Per Milenio, the VAR has actually already made its debut in Mexico, with it being used in this past U-13 Torneo Primavera final. Morelia beat Leon, 4-1, after penalties in the finale of the first U-13 tournament organized by the Mexican Football Federation, and referee Luis Enrique Santander was in charge of reviewing a questionable play that ended with Morelia player Edwin Avalos receiving a red card.
VAR’s Polarizing Presence:
The VAR overall has proved to be a positive rather than a negative in the leagues it has been used in. ESPN concluded that the use of the VAR in MLS correctly overturned 33 calls out of 49 reviews in 137 regular season games. Similarly, Bundesliga officials correctly overturned 37 of 48 incidents in the first half of this past season. It has gone from controversial to almost universal acclaim from fans and figures in Germany, Italy and Portugal where VAR is also used.
However, despite its positives, it does have its fair share of issues and naysayers. Mexican internationals Marco Fabian and Carlos Salcedo were witnesses to a controversial decision in the 2018 DFB-Pokal final when German referee Felix Zwayer consulted the VAR and still went ahead and awarded Bayern Munich a corner kick rather than a penalty kick after Frankfurt’s Kevin-Prince Boateng struck the leg of Bayern’s Javi Martinez inside the box, a foul seen by pretty much everyone.
The Mexican national team was also on the wrong side of things when the referees incorrectly disallowed Hector Moreno’s goal against Russia in the 2017 Confederations Cup, even after using the VAR.

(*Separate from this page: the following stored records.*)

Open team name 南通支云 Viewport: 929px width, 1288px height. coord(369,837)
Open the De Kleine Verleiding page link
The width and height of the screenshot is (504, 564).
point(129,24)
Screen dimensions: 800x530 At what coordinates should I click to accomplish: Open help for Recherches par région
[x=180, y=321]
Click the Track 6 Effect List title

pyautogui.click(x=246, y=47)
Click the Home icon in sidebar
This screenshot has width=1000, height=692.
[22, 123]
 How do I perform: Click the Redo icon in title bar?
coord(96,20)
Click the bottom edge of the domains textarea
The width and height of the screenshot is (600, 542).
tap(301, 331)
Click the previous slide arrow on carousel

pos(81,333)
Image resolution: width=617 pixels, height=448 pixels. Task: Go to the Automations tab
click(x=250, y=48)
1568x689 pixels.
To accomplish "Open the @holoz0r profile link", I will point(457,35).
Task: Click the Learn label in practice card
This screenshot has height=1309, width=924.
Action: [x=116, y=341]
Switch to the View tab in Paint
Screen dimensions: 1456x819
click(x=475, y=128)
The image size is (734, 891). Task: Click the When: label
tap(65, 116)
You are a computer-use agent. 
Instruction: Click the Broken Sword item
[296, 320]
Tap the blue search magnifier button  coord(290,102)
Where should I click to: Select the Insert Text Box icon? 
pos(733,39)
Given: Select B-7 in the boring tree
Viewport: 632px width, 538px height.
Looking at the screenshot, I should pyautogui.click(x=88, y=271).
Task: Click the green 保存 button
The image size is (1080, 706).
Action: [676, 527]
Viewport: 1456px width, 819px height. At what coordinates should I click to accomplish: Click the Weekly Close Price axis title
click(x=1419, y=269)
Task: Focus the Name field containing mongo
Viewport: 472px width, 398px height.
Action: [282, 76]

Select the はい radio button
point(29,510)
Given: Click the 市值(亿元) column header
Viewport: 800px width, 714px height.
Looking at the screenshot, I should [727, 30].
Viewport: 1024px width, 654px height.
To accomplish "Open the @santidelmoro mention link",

Then there is the issue that not every debatable decision will get reviewed, and El Tri were also witnesses to that when no review was called for after Portugal’s Pepe pushed over the same Moreno inside the box in Mexico’s third-place match with A Seleção in the same tournament.
But perhaps no bigger complaint leveled against the VAR is that it takes away from the flow of the game, an opinion shared by many, including the current Mexico coach.
Officials in Serie A were also troubled by the amount of time it takes to consult the VAR to make decisions, but Nicola Rizzoli, a former referee overseeing the VAR project in Italy, found that the average time to make decisions had over time shortened from 2:35 at the beginning of the season to 1:15.
So, is the VAR a good thing or a bad thing for the Liga MX? It depends on who you ask. It has its issues and doubters, but as with any piece of new technology, enhancements have been made and it has obtained a pretty good reputation in Europe. Only time will tell how it fares in the World Cup starting next week, the biggest stage of them all.
What do you think about the VAR (video assistant referee) being introduced into the Liga MX next season? Give us your thoughts by replying as well. ⚽️ #ligamxeng— FMF State of Mind (@FMFSoM) June 4, 2018
For now, it seems Liga MX fans (the ones that follow us on Twitter anyway) are happy with the inclusion of the VAR. 63 votes is not nearly a large enough sample size for this debate, but it serves as an optimistic view of how the league is accepting and adapting to changes to a historically traditional game.